EXERCISE OBJECTIVE >> Skip the pictures. Retype exactly, and only, the lines between the line holding "Image resolution: width=990" and the last line below, inclusive.

TASK MATERIAL >>
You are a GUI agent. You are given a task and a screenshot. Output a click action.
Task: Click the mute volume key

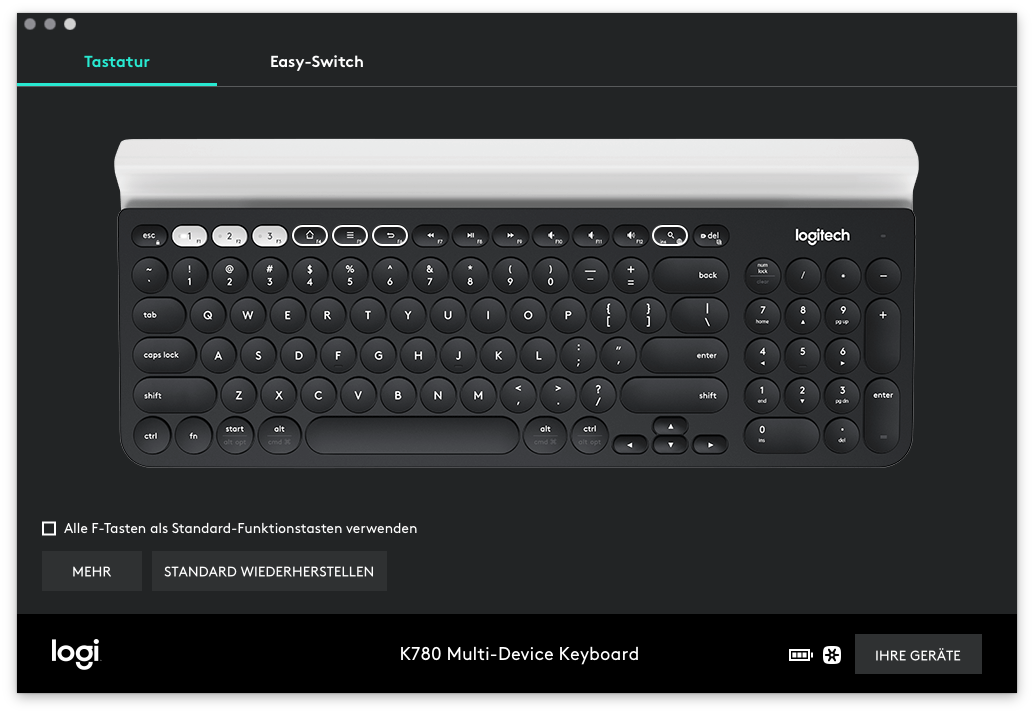pyautogui.click(x=550, y=236)
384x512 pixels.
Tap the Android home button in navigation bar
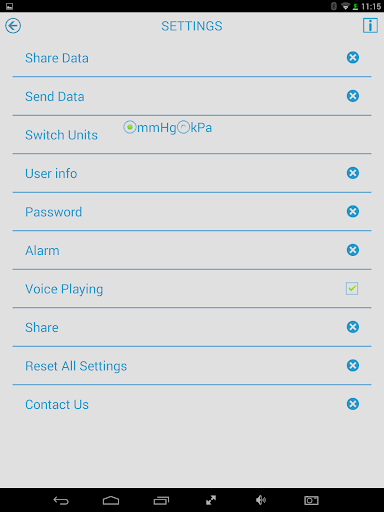point(111,500)
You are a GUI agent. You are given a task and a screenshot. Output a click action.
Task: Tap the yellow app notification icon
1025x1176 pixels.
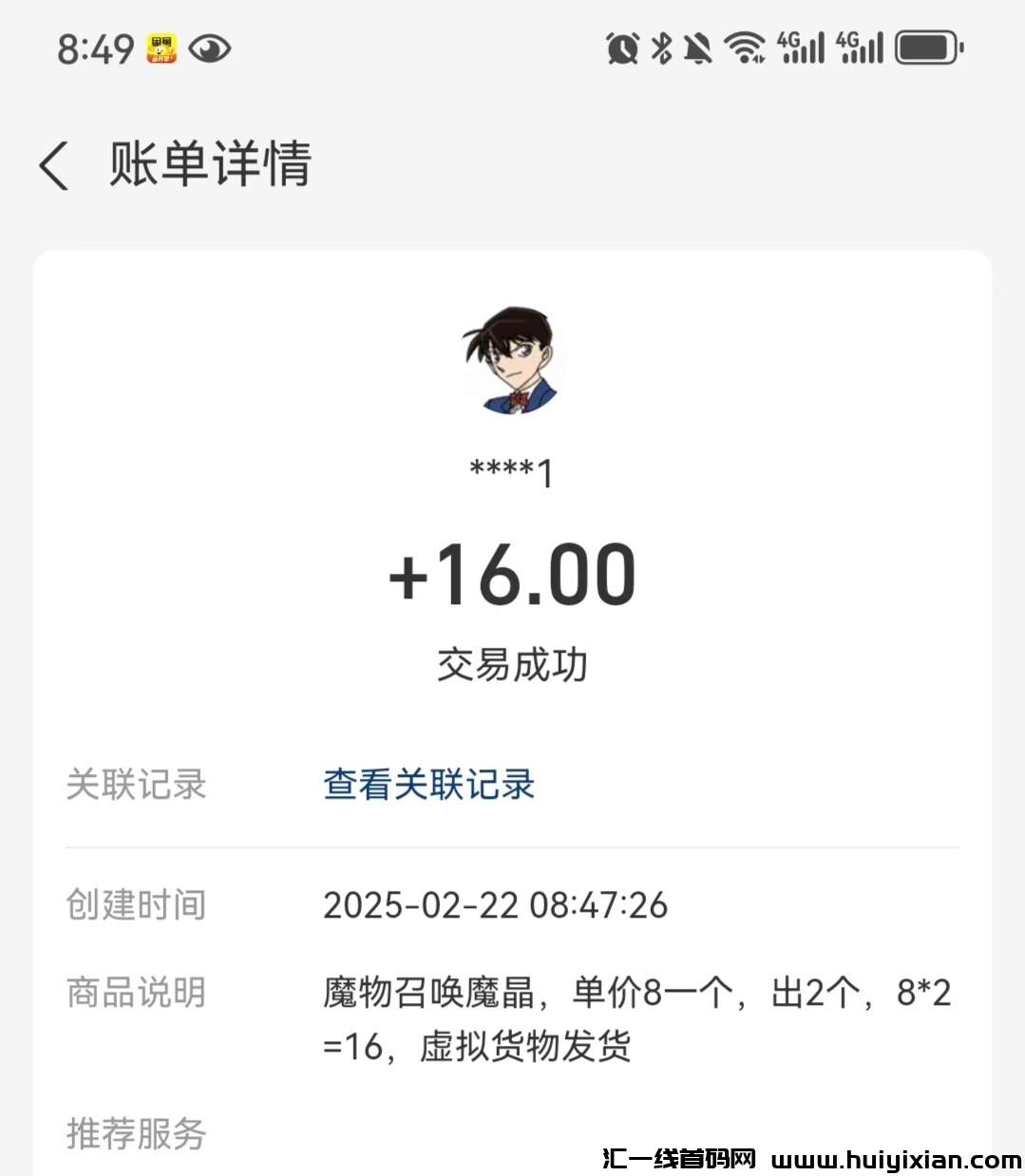coord(161,48)
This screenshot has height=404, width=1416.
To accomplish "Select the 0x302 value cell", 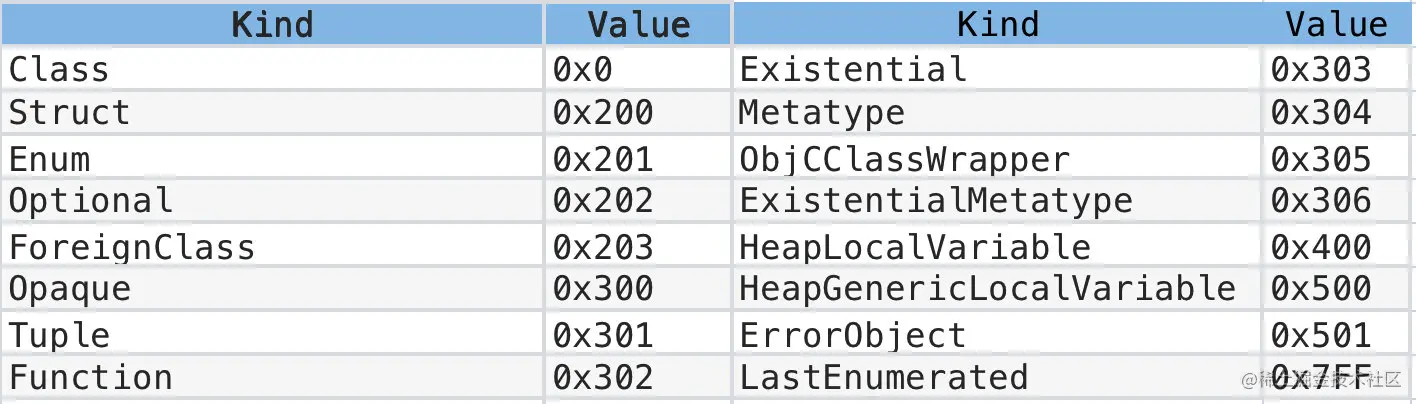I will 639,377.
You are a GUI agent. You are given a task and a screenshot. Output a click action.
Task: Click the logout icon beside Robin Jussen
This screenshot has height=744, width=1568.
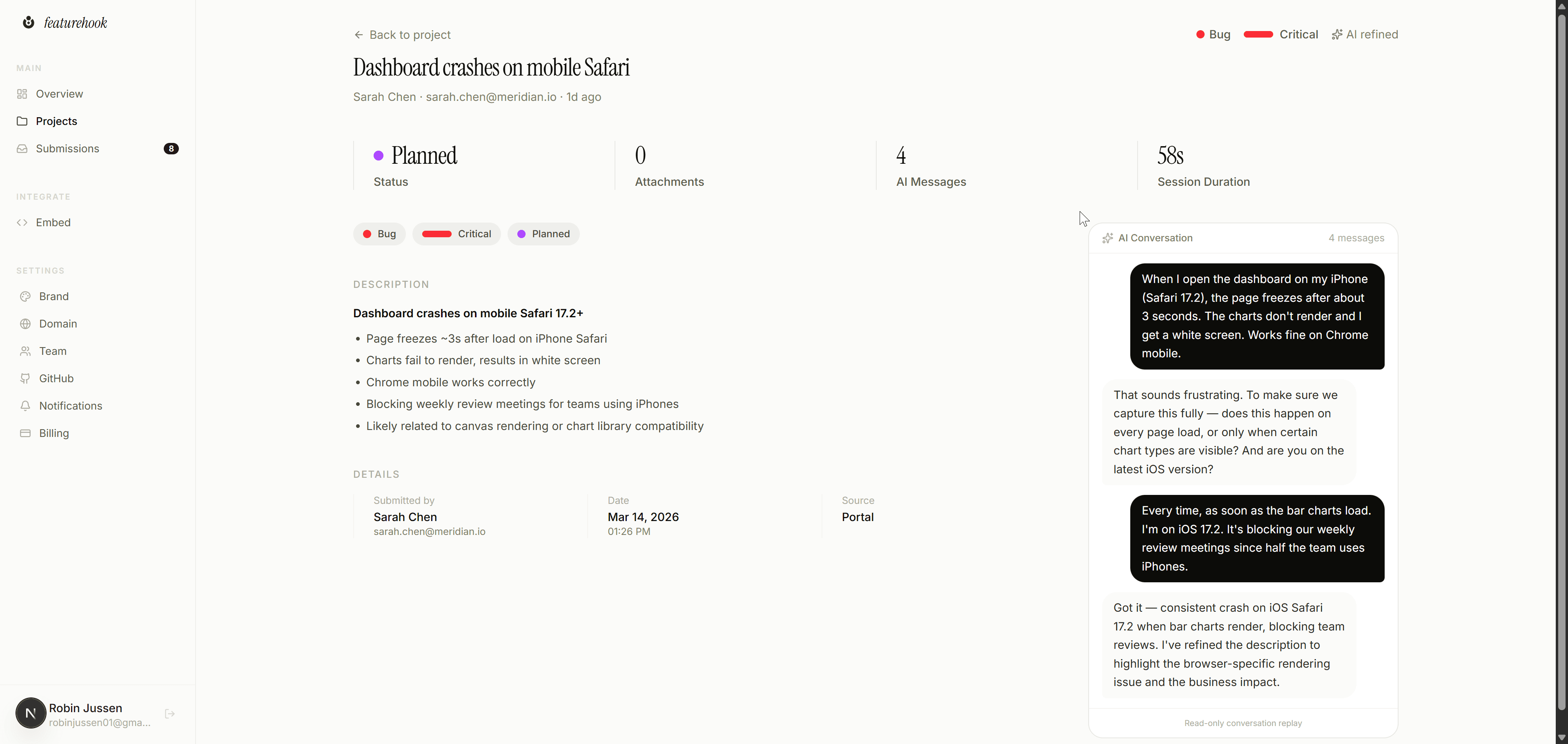pyautogui.click(x=170, y=713)
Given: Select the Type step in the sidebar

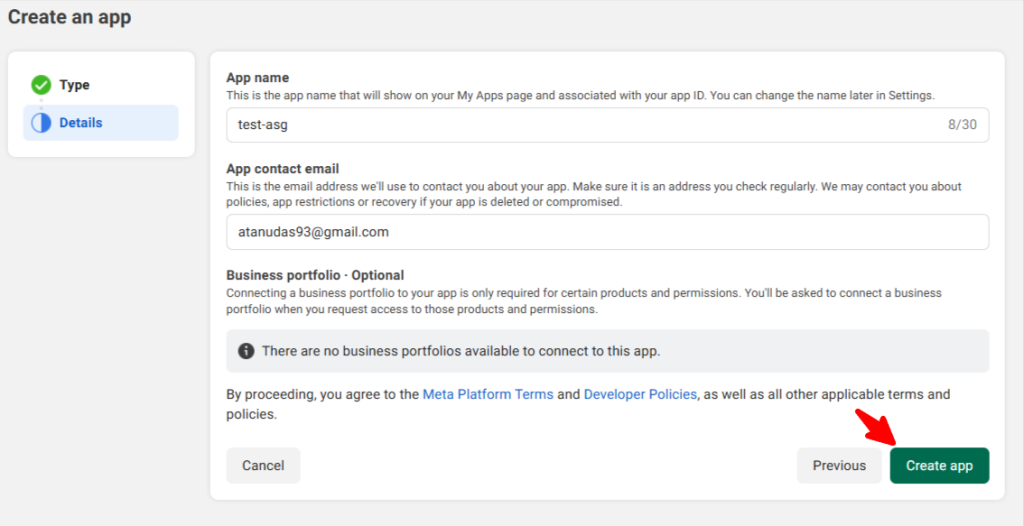Looking at the screenshot, I should [74, 85].
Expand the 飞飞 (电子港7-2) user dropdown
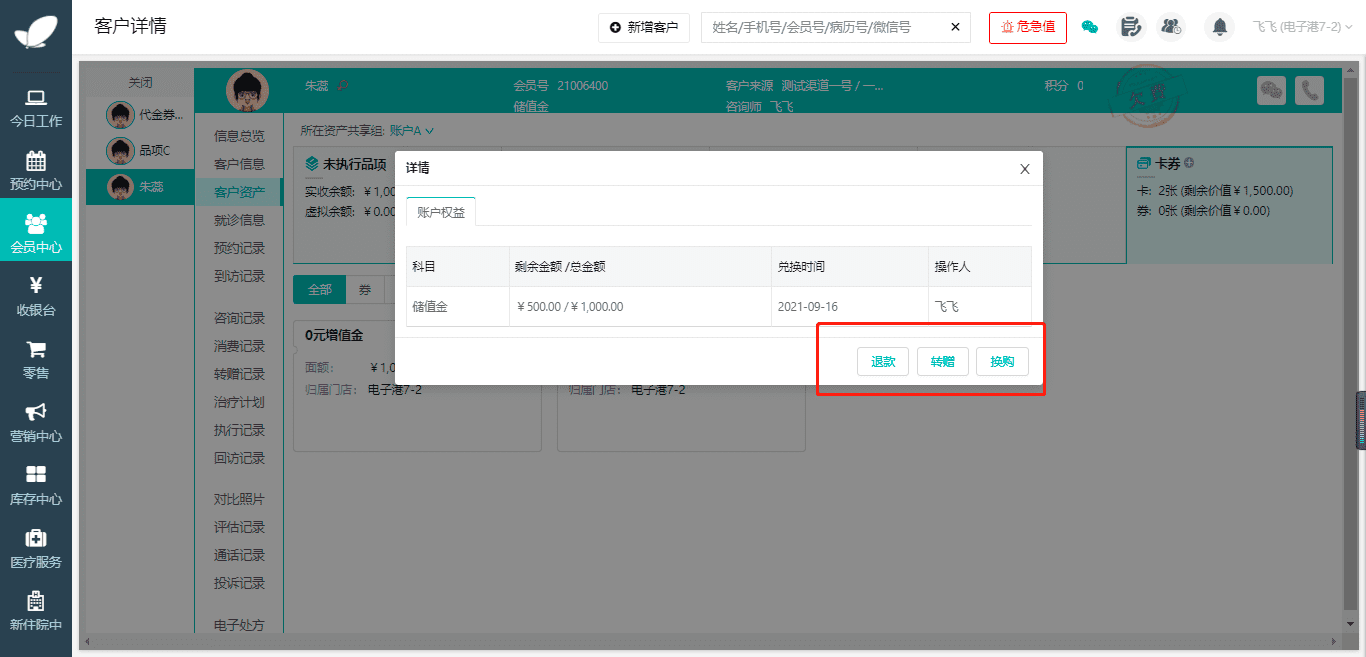 1302,27
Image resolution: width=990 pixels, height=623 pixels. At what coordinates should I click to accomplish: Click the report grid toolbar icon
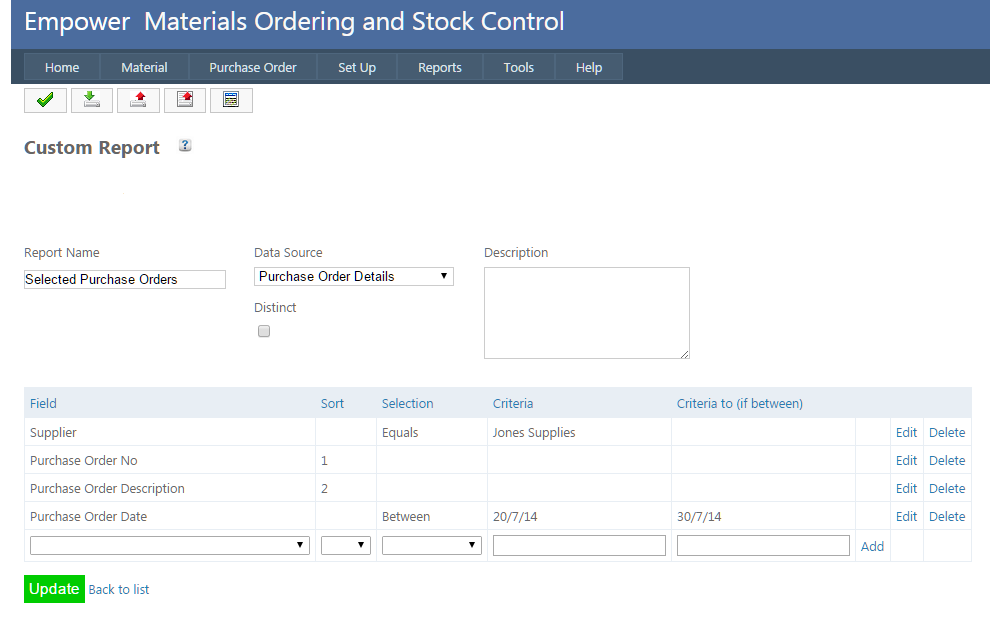pyautogui.click(x=231, y=100)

TASK RESPONSE >>
Image resolution: width=990 pixels, height=623 pixels. At what coordinates should I click to accomplish: Click the report grid toolbar icon
pyautogui.click(x=231, y=100)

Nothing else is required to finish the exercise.